Exercise requirements » Reproduce the listing below in its entirety. Change nothing.

───── Extracted information ─────

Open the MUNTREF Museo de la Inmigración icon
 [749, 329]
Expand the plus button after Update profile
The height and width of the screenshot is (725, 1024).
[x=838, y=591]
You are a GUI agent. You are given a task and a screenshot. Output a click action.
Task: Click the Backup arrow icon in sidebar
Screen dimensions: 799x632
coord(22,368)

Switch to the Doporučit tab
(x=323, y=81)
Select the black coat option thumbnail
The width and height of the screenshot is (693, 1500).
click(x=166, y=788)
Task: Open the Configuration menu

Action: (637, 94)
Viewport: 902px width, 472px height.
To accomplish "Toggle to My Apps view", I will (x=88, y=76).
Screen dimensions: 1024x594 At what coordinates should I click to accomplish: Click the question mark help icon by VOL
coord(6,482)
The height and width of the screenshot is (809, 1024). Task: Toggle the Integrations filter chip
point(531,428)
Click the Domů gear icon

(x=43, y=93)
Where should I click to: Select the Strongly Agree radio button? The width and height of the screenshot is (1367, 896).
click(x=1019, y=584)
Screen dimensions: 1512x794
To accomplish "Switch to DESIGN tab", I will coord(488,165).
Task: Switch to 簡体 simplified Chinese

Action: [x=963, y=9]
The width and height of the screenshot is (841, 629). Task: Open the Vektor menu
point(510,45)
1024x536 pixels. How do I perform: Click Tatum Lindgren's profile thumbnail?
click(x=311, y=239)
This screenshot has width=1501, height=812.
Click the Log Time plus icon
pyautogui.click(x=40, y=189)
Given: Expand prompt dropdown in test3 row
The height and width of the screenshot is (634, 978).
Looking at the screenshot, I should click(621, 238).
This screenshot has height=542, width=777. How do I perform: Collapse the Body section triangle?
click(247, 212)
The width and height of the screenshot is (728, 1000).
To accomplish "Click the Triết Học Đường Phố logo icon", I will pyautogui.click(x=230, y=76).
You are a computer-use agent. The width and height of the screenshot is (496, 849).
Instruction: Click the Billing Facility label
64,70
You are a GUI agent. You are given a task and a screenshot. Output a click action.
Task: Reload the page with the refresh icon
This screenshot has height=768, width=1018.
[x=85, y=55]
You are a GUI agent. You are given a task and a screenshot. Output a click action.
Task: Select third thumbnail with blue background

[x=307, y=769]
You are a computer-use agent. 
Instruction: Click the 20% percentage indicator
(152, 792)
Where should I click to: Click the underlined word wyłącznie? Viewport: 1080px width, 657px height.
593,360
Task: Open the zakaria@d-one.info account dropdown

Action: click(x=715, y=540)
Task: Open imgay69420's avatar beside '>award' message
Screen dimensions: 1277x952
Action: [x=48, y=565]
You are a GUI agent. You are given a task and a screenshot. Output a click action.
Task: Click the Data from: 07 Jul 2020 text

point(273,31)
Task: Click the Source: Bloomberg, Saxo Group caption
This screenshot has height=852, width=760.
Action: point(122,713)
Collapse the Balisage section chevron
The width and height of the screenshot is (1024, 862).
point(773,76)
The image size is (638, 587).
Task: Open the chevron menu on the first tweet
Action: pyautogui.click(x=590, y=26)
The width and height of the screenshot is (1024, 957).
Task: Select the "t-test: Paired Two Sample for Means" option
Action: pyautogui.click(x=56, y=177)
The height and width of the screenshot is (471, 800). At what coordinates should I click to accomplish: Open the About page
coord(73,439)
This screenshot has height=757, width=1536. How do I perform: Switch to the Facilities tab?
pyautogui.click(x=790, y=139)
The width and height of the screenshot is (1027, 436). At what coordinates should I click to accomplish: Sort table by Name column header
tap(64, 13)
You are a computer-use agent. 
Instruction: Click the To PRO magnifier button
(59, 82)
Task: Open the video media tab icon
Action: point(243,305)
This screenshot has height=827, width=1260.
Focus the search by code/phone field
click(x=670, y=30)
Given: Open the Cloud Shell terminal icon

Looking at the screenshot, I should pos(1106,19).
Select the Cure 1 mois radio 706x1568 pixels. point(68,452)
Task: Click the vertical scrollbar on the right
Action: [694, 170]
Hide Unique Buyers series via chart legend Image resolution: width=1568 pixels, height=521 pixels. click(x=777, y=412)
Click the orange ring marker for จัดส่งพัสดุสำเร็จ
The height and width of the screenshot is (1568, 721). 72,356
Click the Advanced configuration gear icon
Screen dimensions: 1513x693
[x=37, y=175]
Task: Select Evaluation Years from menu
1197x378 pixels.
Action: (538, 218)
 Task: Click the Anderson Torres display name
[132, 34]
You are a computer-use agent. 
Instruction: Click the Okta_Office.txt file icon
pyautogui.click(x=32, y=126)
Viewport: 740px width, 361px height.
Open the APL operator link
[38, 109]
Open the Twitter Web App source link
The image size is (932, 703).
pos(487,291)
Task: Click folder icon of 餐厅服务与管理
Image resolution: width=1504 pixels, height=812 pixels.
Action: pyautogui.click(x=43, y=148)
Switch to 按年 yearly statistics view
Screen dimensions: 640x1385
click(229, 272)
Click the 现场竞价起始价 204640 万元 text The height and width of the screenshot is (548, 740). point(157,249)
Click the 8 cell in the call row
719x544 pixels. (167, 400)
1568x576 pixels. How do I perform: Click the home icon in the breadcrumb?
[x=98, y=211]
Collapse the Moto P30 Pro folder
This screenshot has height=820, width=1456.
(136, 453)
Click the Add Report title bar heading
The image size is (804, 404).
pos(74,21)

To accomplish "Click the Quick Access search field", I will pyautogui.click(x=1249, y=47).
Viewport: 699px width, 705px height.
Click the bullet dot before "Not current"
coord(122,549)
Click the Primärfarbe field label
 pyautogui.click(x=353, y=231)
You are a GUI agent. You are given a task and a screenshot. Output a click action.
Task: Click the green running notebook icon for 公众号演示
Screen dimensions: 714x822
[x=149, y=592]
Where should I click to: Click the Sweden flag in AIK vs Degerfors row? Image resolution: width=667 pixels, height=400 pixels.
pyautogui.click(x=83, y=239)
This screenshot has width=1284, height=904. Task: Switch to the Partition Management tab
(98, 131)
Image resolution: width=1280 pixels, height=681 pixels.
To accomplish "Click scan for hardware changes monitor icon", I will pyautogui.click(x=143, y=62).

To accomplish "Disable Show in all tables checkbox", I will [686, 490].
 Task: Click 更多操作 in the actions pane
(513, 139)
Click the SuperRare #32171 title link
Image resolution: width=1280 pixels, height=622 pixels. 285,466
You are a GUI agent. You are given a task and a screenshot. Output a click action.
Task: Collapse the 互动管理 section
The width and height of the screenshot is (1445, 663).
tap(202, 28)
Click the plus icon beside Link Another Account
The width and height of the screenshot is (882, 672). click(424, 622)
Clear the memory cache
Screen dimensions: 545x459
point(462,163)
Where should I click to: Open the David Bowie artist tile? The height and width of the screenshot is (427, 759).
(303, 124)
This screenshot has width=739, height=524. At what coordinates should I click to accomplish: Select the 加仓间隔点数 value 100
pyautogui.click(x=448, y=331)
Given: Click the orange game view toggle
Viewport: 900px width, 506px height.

─────

Solution below »
Open the MUNTREF Museo de la Inmigración icon
 [749, 329]
Expand the plus button after Update profile
The height and width of the screenshot is (725, 1024).
[x=838, y=591]
You are a GUI agent. You are given a task and a screenshot. Output a click action.
Task: Click the Backup arrow icon in sidebar
Screen dimensions: 799x632
coord(22,368)

Switch to the Doporučit tab
(x=323, y=81)
Select the black coat option thumbnail
The width and height of the screenshot is (693, 1500).
click(x=166, y=788)
Task: Open the Configuration menu

Action: (637, 94)
Viewport: 902px width, 472px height.
To accomplish "Toggle to My Apps view", I will (x=88, y=76).
Screen dimensions: 1024x594 At what coordinates should I click to accomplish: Click the question mark help icon by VOL
coord(6,482)
The height and width of the screenshot is (809, 1024). Task: Toggle the Integrations filter chip
point(531,428)
Click the Domů gear icon

(x=43, y=93)
Where should I click to: Select the Strongly Agree radio button? The width and height of the screenshot is (1367, 896).
click(x=1019, y=584)
Screen dimensions: 1512x794
To accomplish "Switch to DESIGN tab", I will coord(488,165).
Task: Switch to 簡体 simplified Chinese

Action: [x=963, y=9]
The width and height of the screenshot is (841, 629). Task: Open the Vektor menu
point(510,45)
1024x536 pixels. How do I perform: Click Tatum Lindgren's profile thumbnail?
click(x=311, y=239)
This screenshot has width=1501, height=812.
Click the Log Time plus icon
pyautogui.click(x=40, y=189)
Given: Expand prompt dropdown in test3 row
The height and width of the screenshot is (634, 978).
Looking at the screenshot, I should click(621, 238).
This screenshot has height=542, width=777. How do I perform: Collapse the Body section triangle?
click(247, 212)
The width and height of the screenshot is (728, 1000).
To accomplish "Click the Triết Học Đường Phố logo icon", I will pyautogui.click(x=230, y=76).
You are a computer-use agent. The width and height of the screenshot is (496, 849).
Instruction: Click the Billing Facility label
64,70
You are a GUI agent. You are given a task and a screenshot. Output a click action.
Task: Reload the page with the refresh icon
This screenshot has height=768, width=1018.
[x=85, y=55]
You are a GUI agent. You are given a task and a screenshot. Output a click action.
Task: Select third thumbnail with blue background

[x=307, y=769]
You are a computer-use agent. 
Instruction: Click the 20% percentage indicator
(152, 792)
Where should I click to: Click the underlined word wyłącznie? Viewport: 1080px width, 657px height.
593,360
Task: Open the zakaria@d-one.info account dropdown

Action: click(x=715, y=540)
Task: Open imgay69420's avatar beside '>award' message
Screen dimensions: 1277x952
Action: [x=48, y=565]
You are a GUI agent. You are given a task and a screenshot. Output a click action.
Task: Click the Data from: 07 Jul 2020 text

point(273,31)
Task: Click the Source: Bloomberg, Saxo Group caption
This screenshot has height=852, width=760.
Action: point(122,713)
Collapse the Balisage section chevron
The width and height of the screenshot is (1024, 862).
point(773,76)
The image size is (638, 587).
Task: Open the chevron menu on the first tweet
Action: pyautogui.click(x=590, y=26)
The width and height of the screenshot is (1024, 957).
Task: Select the "t-test: Paired Two Sample for Means" option
Action: pyautogui.click(x=56, y=177)
The height and width of the screenshot is (471, 800). At what coordinates should I click to accomplish: Open the About page
coord(73,439)
This screenshot has height=757, width=1536. How do I perform: Switch to the Facilities tab?
pyautogui.click(x=790, y=139)
The width and height of the screenshot is (1027, 436). At what coordinates should I click to accomplish: Sort table by Name column header
tap(64, 13)
You are a computer-use agent. 
Instruction: Click the To PRO magnifier button
(59, 82)
Task: Open the video media tab icon
Action: point(243,305)
This screenshot has height=827, width=1260.
Focus the search by code/phone field
click(x=670, y=30)
Given: Open the Cloud Shell terminal icon

Looking at the screenshot, I should pos(1106,19).
Select the Cure 1 mois radio 706x1568 pixels. point(68,452)
Task: Click the vertical scrollbar on the right
Action: [694, 170]
Hide Unique Buyers series via chart legend Image resolution: width=1568 pixels, height=521 pixels. click(x=777, y=412)
Click the orange ring marker for จัดส่งพัสดุสำเร็จ
The height and width of the screenshot is (1568, 721). 72,356
Click the Advanced configuration gear icon
Screen dimensions: 1513x693
[x=37, y=175]
Task: Select Evaluation Years from menu
1197x378 pixels.
Action: (538, 218)
 Task: Click the Anderson Torres display name
[132, 34]
You are a computer-use agent. 
Instruction: Click the Okta_Office.txt file icon
pyautogui.click(x=32, y=126)
Viewport: 740px width, 361px height.
Open the APL operator link
[38, 109]
Open the Twitter Web App source link
The image size is (932, 703).
pos(487,291)
Task: Click folder icon of 餐厅服务与管理
Image resolution: width=1504 pixels, height=812 pixels.
Action: pyautogui.click(x=43, y=148)
Switch to 按年 yearly statistics view
Screen dimensions: 640x1385
click(229, 272)
Click the 现场竞价起始价 204640 万元 text The height and width of the screenshot is (548, 740). point(157,249)
Click the 8 cell in the call row
719x544 pixels. (167, 400)
1568x576 pixels. How do I perform: Click the home icon in the breadcrumb?
[x=98, y=211]
Collapse the Moto P30 Pro folder
This screenshot has height=820, width=1456.
(136, 453)
Click the Add Report title bar heading
The image size is (804, 404).
pos(74,21)

To accomplish "Click the Quick Access search field", I will pyautogui.click(x=1249, y=47).
Viewport: 699px width, 705px height.
Click the bullet dot before "Not current"
coord(122,549)
Click the Primärfarbe field label
 pyautogui.click(x=353, y=231)
You are a GUI agent. You are given a task and a screenshot. Output a click action.
Task: Click the green running notebook icon for 公众号演示
Screen dimensions: 714x822
[x=149, y=592]
Where should I click to: Click the Sweden flag in AIK vs Degerfors row? Image resolution: width=667 pixels, height=400 pixels.
pyautogui.click(x=83, y=239)
This screenshot has width=1284, height=904. Task: Switch to the Partition Management tab
(98, 131)
Image resolution: width=1280 pixels, height=681 pixels.
To accomplish "Click scan for hardware changes monitor icon", I will pyautogui.click(x=143, y=62).

To accomplish "Disable Show in all tables checkbox", I will [686, 490].
 Task: Click 更多操作 in the actions pane
(513, 139)
Click the SuperRare #32171 title link
Image resolution: width=1280 pixels, height=622 pixels. 285,466
You are a GUI agent. You are given a task and a screenshot. Output a click action.
Task: Collapse the 互动管理 section
The width and height of the screenshot is (1445, 663).
tap(202, 28)
Click the plus icon beside Link Another Account
The width and height of the screenshot is (882, 672). click(424, 622)
Clear the memory cache
Screen dimensions: 545x459
point(462,163)
Where should I click to: Open the David Bowie artist tile? The height and width of the screenshot is (427, 759).
(303, 124)
This screenshot has width=739, height=524. At what coordinates should I click to accomplish: Select the 加仓间隔点数 value 100
pyautogui.click(x=448, y=331)
Given: Click the orange game view toggle
Viewport: 900px width, 506px height.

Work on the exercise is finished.